Im Frühjahr 2010 wird in Frankreich drapiert, was das Zeug hält. Kleider werden kunstvoll gerafft und gefältelt, leichte Stoffbahnen dekorativ gekreuzt, gewickelt und geknotet. Man bekommt Kleider, deren Schnitt zwischen griechischer Antike und modernem Vorhangdesigns liegt.
Die Stoffe reichen von Baumwolle bestickt und gelöchert, über Chiffon bis hin zu Tüll. Die Muster von uni über dezent geblümt bis hin zu auffälligen Farbverläufen. Der Länge der Kleider und Röcke ist lediglich durch den Boden und die Fußfreiheit eine Grenze gesetzt.
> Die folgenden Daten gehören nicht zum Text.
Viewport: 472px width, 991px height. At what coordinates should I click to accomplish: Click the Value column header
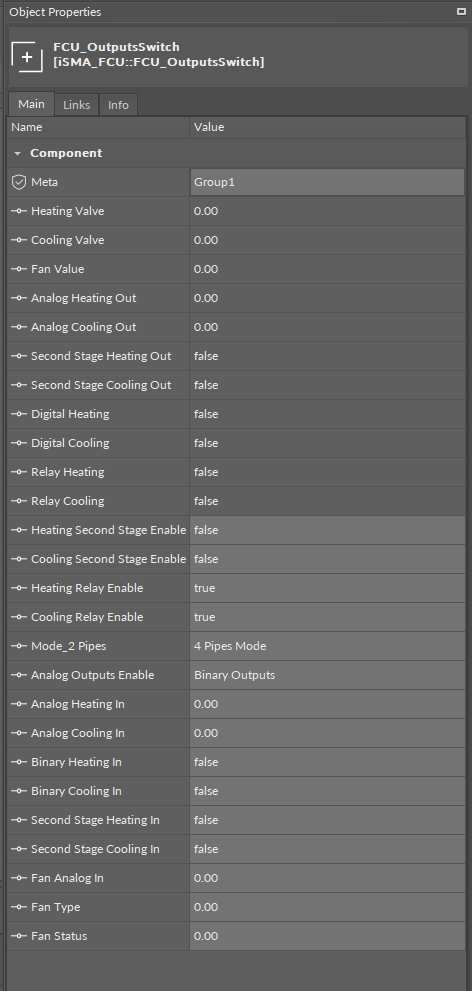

Tragen können die Kleider nur wenige Frauen. Das wichtigste ist eine aufrechte Haltung mit gehobenem Kinn. Zudem benötigt dieser Trend eine Top Figur, da die Drapés ansonsten auftragen. Eines sollten die Damen vor allem aber nicht sein. Im falschen Alter. Die gekonnte Mischung aus Abendrobe und Alltagskleide ist für die Frau Mitte dreißig ideal. Sonst läuft man leicht Gefahr, wie ein Überbleibsel der griechischen Antike oder ein spielendes Kind auszusehen, welches sich das erste Abendkleid aus den Vorhängen der elterlichen Wohnung gewickelt hat.